(DATASET CONTENT begins)

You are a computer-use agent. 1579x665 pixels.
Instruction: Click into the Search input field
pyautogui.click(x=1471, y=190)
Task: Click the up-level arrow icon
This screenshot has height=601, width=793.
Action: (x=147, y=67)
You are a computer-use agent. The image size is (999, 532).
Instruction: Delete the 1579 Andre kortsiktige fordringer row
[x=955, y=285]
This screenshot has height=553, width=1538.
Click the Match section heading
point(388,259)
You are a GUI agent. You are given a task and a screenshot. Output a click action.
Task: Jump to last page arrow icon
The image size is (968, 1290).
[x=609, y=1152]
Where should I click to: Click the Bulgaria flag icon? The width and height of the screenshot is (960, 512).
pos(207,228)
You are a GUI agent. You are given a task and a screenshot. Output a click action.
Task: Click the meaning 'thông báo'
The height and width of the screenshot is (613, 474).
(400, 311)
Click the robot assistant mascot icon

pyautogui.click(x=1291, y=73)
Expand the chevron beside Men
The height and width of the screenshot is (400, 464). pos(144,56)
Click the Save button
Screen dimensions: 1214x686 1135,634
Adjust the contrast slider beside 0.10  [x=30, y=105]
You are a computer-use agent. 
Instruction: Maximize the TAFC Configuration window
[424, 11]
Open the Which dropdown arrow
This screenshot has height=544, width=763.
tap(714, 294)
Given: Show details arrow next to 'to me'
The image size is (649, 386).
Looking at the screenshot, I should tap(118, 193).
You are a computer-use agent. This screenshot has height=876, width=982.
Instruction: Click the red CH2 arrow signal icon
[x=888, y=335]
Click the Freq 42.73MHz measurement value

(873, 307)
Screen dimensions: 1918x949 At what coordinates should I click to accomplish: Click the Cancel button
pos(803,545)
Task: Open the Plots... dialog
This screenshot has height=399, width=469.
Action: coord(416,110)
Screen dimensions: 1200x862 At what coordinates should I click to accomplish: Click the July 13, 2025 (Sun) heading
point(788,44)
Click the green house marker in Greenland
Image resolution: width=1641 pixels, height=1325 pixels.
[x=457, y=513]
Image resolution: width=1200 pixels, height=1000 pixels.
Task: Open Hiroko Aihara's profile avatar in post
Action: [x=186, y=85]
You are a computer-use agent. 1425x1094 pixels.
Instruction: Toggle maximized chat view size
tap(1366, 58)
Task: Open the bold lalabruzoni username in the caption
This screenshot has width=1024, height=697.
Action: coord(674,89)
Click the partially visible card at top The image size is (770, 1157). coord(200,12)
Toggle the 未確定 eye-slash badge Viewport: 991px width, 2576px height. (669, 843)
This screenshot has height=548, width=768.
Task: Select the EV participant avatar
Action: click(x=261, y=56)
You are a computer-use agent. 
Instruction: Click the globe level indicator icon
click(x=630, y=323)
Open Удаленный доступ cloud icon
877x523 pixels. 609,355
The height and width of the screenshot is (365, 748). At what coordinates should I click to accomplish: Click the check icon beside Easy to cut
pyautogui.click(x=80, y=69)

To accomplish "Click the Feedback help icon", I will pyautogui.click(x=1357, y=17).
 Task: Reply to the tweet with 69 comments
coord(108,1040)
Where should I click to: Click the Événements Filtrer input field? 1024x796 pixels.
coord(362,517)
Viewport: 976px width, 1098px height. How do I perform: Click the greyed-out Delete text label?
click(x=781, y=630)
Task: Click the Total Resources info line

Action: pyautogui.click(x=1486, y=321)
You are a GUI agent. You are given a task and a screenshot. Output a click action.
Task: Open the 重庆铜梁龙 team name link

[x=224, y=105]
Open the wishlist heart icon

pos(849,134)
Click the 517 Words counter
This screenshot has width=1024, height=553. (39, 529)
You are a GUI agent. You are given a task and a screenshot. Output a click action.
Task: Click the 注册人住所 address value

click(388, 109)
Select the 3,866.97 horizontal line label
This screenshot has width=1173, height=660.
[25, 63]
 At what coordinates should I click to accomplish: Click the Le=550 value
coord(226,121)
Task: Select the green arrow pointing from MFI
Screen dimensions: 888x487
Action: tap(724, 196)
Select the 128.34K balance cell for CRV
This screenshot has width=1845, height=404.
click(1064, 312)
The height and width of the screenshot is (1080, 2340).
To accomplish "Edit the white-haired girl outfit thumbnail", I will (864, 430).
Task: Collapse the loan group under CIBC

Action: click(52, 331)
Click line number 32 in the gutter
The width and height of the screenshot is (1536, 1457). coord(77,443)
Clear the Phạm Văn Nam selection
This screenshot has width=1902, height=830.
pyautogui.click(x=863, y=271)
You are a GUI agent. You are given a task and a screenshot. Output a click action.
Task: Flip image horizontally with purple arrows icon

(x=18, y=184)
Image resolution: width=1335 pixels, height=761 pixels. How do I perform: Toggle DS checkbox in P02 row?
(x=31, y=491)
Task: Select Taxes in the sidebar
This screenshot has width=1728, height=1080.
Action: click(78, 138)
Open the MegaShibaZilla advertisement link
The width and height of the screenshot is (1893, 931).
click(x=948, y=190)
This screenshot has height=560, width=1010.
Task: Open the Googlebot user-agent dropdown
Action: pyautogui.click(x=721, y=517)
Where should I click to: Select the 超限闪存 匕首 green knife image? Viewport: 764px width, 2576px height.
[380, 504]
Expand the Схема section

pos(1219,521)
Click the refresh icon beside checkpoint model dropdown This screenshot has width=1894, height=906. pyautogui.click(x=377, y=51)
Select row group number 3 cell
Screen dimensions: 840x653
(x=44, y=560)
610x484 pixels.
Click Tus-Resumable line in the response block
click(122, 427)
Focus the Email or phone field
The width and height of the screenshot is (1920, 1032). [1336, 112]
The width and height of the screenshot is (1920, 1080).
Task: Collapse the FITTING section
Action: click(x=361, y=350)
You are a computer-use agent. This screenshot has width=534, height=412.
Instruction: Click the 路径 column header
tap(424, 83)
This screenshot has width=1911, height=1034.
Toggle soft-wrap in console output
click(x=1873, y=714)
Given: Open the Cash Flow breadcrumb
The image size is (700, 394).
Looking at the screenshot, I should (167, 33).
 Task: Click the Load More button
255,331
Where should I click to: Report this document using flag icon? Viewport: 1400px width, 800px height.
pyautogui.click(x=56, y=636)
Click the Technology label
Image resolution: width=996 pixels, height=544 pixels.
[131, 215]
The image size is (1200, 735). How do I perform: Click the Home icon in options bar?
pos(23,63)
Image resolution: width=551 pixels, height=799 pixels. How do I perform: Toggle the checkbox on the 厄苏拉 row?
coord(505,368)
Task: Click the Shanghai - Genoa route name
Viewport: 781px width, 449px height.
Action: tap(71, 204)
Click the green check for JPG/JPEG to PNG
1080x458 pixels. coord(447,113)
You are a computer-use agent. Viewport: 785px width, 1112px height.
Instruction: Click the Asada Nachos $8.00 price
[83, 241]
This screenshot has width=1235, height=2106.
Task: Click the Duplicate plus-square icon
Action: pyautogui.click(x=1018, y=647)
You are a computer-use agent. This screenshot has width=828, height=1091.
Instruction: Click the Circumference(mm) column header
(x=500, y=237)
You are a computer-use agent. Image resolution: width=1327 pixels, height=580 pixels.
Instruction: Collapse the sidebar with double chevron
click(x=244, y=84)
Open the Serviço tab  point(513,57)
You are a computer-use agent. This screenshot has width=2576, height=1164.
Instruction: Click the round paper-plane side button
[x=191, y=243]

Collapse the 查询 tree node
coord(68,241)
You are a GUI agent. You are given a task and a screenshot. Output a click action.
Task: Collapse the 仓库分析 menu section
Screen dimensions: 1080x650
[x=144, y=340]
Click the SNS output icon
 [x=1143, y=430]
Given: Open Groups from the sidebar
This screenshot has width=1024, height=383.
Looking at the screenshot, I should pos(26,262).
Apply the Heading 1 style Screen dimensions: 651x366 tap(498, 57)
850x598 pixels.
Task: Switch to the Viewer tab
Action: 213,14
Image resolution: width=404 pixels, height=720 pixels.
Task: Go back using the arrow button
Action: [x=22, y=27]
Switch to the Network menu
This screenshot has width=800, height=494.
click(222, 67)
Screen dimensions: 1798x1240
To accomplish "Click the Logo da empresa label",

(DATASET CONTENT ends)

- TASK -
Please find the lines in the data that contain the word "cell" and copy them.

- WORKED SOLUTION -
Select the 128.34K balance cell for CRV
Select row group number 3 cell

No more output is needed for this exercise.